How to return whole non-latin strings matching a reduplication pattern, such as AAB or ABB

93 views Asked by At

I am working with strings of non-latin characters. I want to match strings with reduplication patterns, such as AAB, ABB, ABAB, etc. I tried out the following code:

import re

patternAAB = re.compile(r'\b(\w)\1\w\b')
match = patternAAB.findall(rawtext)
print(match) 

However, it reurns only the first character of the matched string. I know this happens because of the capturing parenthesis around the first \w.

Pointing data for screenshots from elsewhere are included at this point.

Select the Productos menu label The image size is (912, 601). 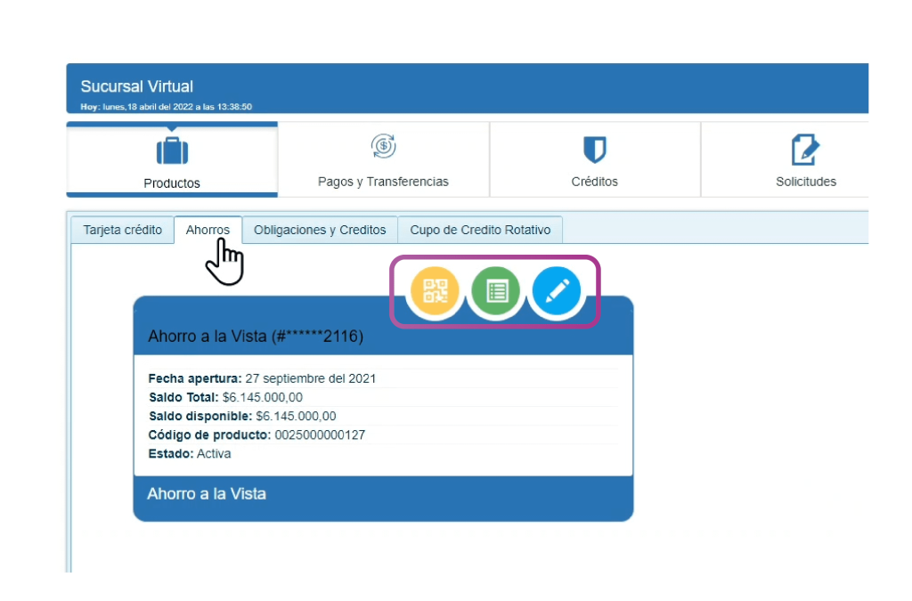pos(172,183)
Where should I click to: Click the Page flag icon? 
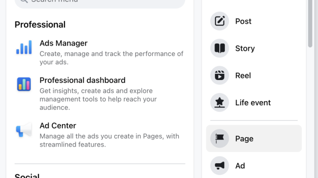click(x=220, y=139)
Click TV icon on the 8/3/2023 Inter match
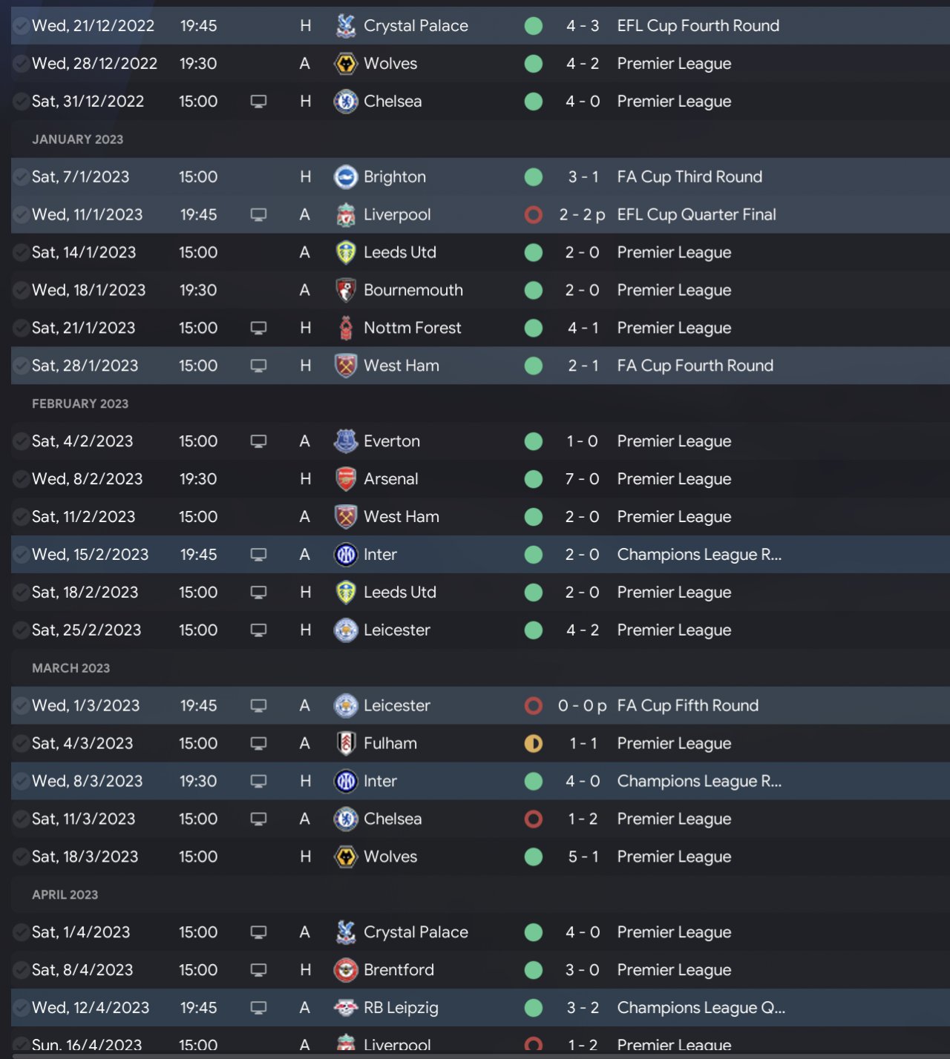This screenshot has height=1059, width=950. [x=258, y=781]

I tried to add capturing parenthesis around the whole matched block, but Python gives

error: cannot refer to an open group at position 7

I also found this method,but didn't work for me:

patternAAB = re.compile(r'\b(\w)\1\w\b')
match = patternAAB.search(rawtext)
if match:
    print(match.group(1))

How could I match the pattern and return the whole matching string?

# Ex. 哈哈笑 
# string matches AAB pattern so my code returns 哈 
# but not the entire string
2

There are 2 answers

3
Alex Hall On BEST ANSWER

The message:

error: cannot refer to an open group at position 7

is telling you that \1 refers to the group with parentheses all around, because its opening parenthesis comes first. The group you want to backreference is number 2, so this code works:

import re

rawtext = 'abc 哈哈笑 def'

patternAAB = re.compile(r'\b((\w)\2\w)\b')
match = patternAAB.findall(rawtext)
print(match)

Each item in match has both groups:

[('哈哈笑', '哈')]
2
Alex Hall On

I also found this method, but didn't work for me:

You were close here as well. You can use match.group(0) to get the full match, not just a group in parentheses. So this code works:

import re

rawtext = 'abc 哈哈笑 def'

patternAAB = re.compile(r'\b(\w)\1\w\b')
match = patternAAB.search(rawtext)
if match:
    print(match.group(0))   # 哈哈笑